* [WHAT YOU ARE ASKED TO DO]
Find each row below that contains the string "Task", and copy every one of those rows.

[Entries drawn from a collection]
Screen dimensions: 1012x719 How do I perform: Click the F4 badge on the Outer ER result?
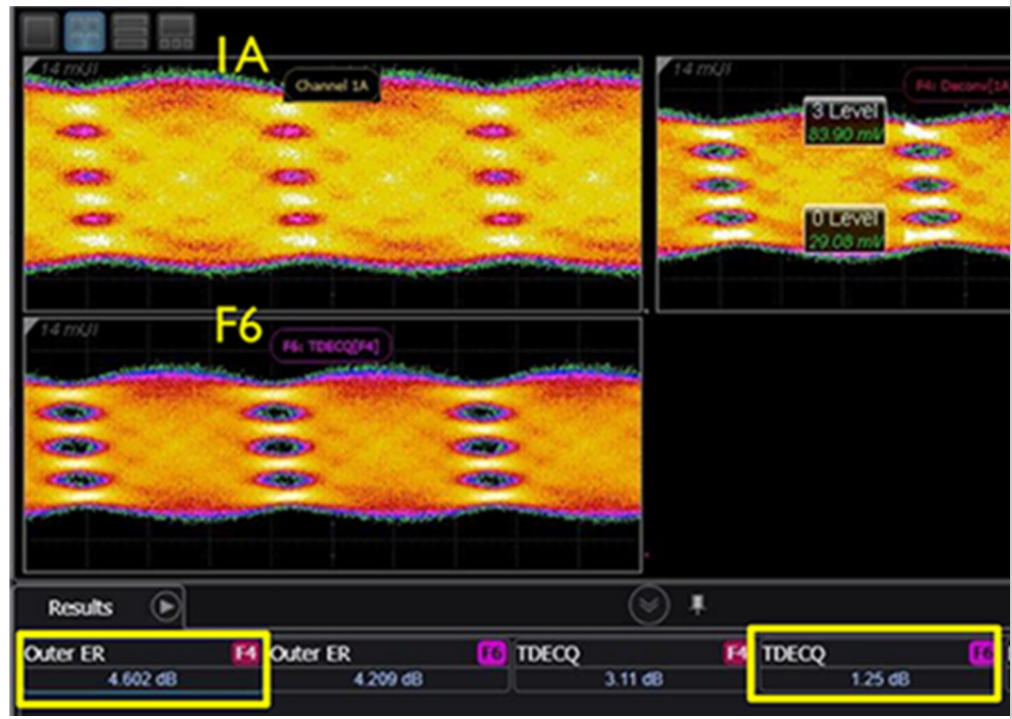pos(245,654)
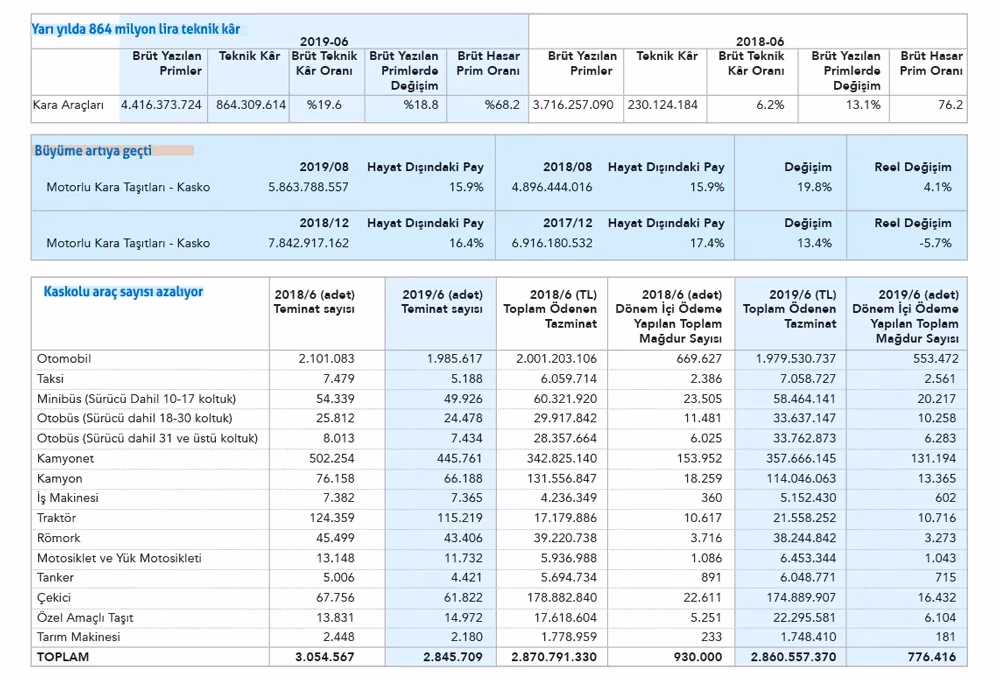
Task: Click the Özel Amaçlı Taşıt row label
Action: [x=85, y=617]
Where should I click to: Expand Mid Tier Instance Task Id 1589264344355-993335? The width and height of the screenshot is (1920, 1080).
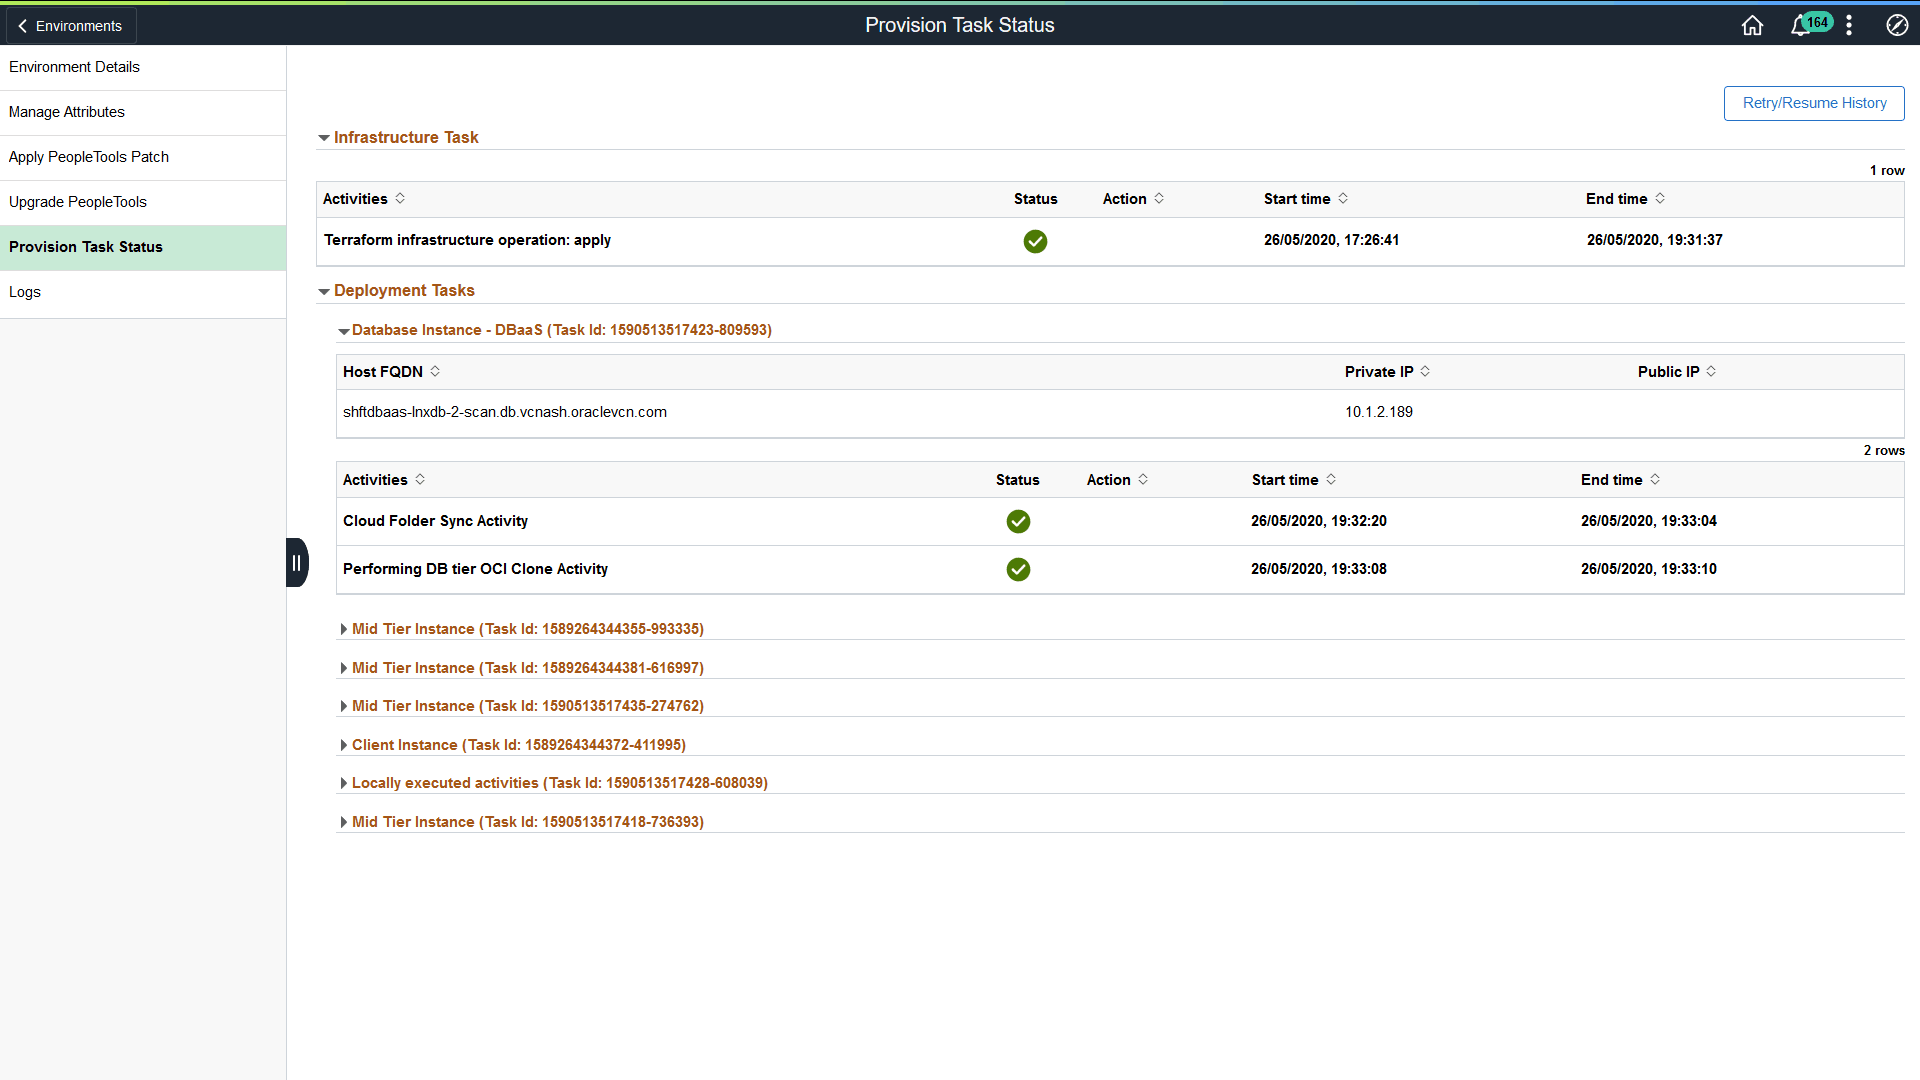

* [ANSWER TO THE EXERCISE]
Task: Click the Özel Amaçlı Taşıt row label
Where should I click to: Expand Mid Tier Instance Task Id 1589264344355-993335? The width and height of the screenshot is (1920, 1080).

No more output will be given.